We fought the entire Second World War in three years and eight months. Think about that … We haven't had a seismographic survey since 1984 on fuel reserves, so you have new 3-D seismographic capabilities. No one has even tried using them. So we're told on one hand we don't have any capacity, but that we also are not allowed to look.
Don't you worry about the potential devastation of oil spills from offshore drilling?
First of all, there's natural seepage in the Santa Barbara Channel every day. There's natural seepage off Norway every day. It's an inherent part of those natural systems. Even with the oil coming in from Saudi Arabia, those ships still dock in Florida. And the fact is that, statistically, ships are more dangerous.
What do you make of T. Boone Pickens's energy plan?
Wind has a role to play. I would very much favor the federal government helping create the [electrical] transmission system he wants. But on natural gas, you have to ask: how rapidly, talking realistically, can you really convert vehicles to run on natural gas? That is a huge project. I don't think it fulfills the requirement for the foreseeable future. The internal-combustion engine will continue to be very important.
If Obama wins and you had a line-item veto on his energy plan, what would you eliminate?
His energy plan is largely pious hope. He hopes they can make breakthroughs and do this or that.

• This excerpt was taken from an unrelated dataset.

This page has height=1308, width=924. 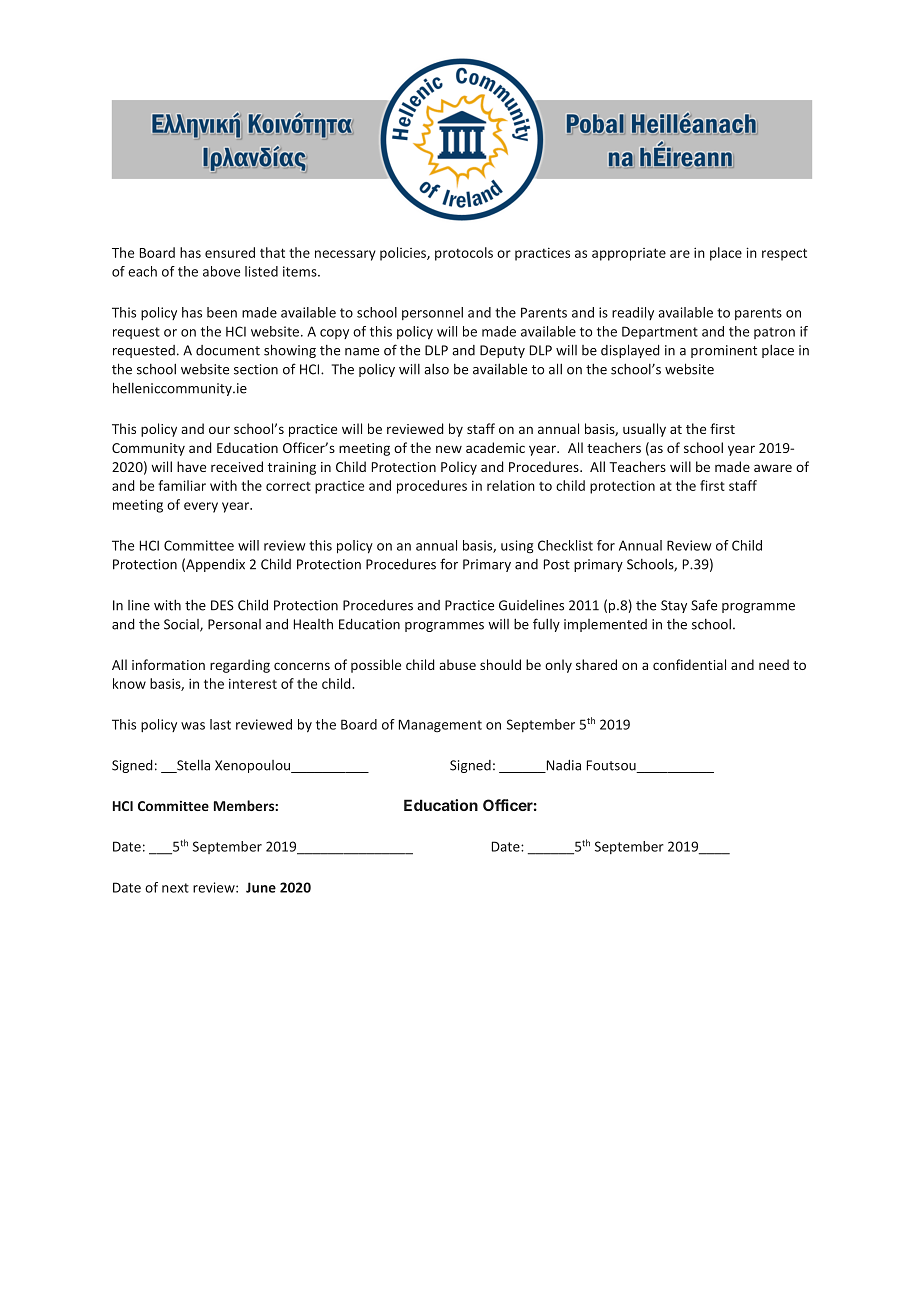 What do you see at coordinates (221, 271) in the page?
I see `above` at bounding box center [221, 271].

Obama said in one of the debates that Americans need to sacrifice and cut back their energy usage. How do you think that'll fly as part of the solution?
Just as well as it did with Jimmy Carter. People don't elect presidents who tell them to sacrifice. They elect presidents who solve problems so they don't have to sacrifice.
The cost of oil is less than half what it was earlier this year. Will talk about green tech and energy efficiency dissipate?
It's not going to go away for two reasons. First, even with prices lower, we're still sending money overseas to people who turn around and use that money to buy our companies. Second is that long-term demand from China and India for oil and gas is inevitable. This won't go away. Civilizations are growing, and as more and more people desire a better life all over the world, they're going to use more energy.